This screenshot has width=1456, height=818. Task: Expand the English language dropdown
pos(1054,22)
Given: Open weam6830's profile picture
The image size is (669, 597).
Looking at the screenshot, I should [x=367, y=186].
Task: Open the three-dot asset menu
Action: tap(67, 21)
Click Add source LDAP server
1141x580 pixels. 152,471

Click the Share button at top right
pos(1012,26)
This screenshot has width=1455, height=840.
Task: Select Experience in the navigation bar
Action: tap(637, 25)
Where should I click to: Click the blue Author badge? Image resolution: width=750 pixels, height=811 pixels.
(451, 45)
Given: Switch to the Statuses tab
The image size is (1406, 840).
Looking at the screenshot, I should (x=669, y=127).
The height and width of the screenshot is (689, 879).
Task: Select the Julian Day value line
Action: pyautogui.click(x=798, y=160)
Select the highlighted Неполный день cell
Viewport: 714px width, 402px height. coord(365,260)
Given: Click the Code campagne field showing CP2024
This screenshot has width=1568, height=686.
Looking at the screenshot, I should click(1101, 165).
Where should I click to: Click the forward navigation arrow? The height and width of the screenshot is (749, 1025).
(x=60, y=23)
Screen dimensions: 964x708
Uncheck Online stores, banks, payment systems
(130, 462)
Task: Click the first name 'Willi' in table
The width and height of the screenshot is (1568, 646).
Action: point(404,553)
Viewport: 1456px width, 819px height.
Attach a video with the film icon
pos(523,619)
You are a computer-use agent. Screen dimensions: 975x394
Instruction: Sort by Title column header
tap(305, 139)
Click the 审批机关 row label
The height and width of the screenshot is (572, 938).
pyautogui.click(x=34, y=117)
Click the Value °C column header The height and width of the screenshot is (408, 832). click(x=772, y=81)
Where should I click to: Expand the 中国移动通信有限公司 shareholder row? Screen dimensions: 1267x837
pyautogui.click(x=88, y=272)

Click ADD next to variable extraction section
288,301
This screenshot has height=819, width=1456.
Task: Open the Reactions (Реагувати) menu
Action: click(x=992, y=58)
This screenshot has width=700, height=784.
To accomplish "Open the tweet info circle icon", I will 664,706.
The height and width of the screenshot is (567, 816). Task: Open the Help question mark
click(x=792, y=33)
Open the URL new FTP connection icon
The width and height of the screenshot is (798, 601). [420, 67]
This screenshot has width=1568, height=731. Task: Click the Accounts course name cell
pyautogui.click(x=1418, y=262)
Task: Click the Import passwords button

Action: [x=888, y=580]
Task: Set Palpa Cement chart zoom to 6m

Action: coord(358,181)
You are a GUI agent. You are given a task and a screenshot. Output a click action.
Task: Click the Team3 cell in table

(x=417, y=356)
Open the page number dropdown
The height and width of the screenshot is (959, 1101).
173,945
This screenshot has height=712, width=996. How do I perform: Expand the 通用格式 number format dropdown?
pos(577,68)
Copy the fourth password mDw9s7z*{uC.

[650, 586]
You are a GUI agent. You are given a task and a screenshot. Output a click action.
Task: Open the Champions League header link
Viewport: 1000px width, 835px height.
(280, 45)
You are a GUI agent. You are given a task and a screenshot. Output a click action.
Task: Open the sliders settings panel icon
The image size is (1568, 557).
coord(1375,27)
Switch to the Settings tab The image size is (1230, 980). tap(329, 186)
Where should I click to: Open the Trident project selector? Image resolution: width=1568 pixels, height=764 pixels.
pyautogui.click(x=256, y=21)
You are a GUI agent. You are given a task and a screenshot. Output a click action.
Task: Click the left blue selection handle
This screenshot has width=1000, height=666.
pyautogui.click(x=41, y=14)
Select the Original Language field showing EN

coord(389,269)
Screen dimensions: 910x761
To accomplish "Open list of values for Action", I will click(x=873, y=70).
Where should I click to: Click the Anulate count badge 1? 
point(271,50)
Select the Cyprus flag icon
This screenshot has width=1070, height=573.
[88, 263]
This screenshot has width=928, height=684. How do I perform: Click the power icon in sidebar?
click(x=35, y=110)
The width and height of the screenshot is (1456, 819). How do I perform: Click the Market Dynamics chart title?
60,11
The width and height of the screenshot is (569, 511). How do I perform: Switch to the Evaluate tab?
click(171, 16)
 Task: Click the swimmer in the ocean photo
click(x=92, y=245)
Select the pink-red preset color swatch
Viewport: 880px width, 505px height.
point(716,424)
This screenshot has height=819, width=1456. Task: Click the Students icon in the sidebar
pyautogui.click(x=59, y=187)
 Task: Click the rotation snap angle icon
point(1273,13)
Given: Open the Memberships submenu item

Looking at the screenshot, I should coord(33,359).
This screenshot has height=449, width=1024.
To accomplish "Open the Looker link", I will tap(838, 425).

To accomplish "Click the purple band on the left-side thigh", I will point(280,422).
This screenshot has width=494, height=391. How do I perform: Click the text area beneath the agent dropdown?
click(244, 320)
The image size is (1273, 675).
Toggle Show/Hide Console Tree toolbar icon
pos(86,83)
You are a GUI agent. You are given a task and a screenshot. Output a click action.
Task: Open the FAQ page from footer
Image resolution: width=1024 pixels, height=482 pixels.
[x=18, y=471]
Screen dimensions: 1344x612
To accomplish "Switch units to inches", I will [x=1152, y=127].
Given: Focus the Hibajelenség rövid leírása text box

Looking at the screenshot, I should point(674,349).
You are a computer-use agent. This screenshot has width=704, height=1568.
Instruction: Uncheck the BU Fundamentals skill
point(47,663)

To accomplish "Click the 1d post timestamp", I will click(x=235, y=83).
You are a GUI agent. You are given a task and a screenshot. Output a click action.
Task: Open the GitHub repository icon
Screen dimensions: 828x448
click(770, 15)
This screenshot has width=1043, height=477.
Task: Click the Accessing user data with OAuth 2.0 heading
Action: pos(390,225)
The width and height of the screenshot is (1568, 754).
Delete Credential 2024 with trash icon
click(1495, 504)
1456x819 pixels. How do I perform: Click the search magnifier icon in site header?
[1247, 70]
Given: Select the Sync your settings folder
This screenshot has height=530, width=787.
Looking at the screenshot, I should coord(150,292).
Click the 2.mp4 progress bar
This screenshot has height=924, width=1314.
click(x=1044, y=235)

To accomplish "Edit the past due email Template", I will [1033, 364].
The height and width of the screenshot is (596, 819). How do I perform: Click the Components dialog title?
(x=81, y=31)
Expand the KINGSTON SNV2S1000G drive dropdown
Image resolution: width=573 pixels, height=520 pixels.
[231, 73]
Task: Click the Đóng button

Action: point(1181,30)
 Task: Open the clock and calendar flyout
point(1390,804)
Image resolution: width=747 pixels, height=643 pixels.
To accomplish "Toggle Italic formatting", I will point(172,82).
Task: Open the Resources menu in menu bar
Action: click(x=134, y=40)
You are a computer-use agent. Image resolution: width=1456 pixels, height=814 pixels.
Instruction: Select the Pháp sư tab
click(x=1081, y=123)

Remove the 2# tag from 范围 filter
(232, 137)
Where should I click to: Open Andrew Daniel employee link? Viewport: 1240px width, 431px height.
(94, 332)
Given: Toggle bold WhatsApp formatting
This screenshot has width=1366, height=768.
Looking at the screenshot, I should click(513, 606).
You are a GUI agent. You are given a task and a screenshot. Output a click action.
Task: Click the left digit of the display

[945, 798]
..............................
### Yapılacak görev
Materyalde "You are a computer-use agent. Image" ifadesini içeren satırdan başlayıp materyalin sonuna kadar uzanan kısmı, "girdi" ve "çıktı" sütunlarından oluşan iki sütunlu bir CSV'ye aktar. Her metin-yanıt çifti bir satır olsun; her değer tırnak içinde tek bir alanda dursun ve satır sonları boşluğa çevrilsin.

### Yazılı yanıt
girdi,çıktı
"You are a computer-use agent. Image resolution: width=1456 pixels, height=814 pixels. Instruction: Select the Pháp sư tab","click(x=1081, y=123)"
"Remove the 2# tag from 范围 filter","(232, 137)"
"Where should I click to: Open Andrew Daniel employee link? Viewport: 1240px width, 431px height.","(94, 332)"
"Given: Toggle bold WhatsApp formatting This screenshot has width=1366, height=768.","Looking at the screenshot, I should click(513, 606)."
"You are a GUI agent. You are given a task and a screenshot. Output a click action. Task: Click the left digit of the display","[945, 798]"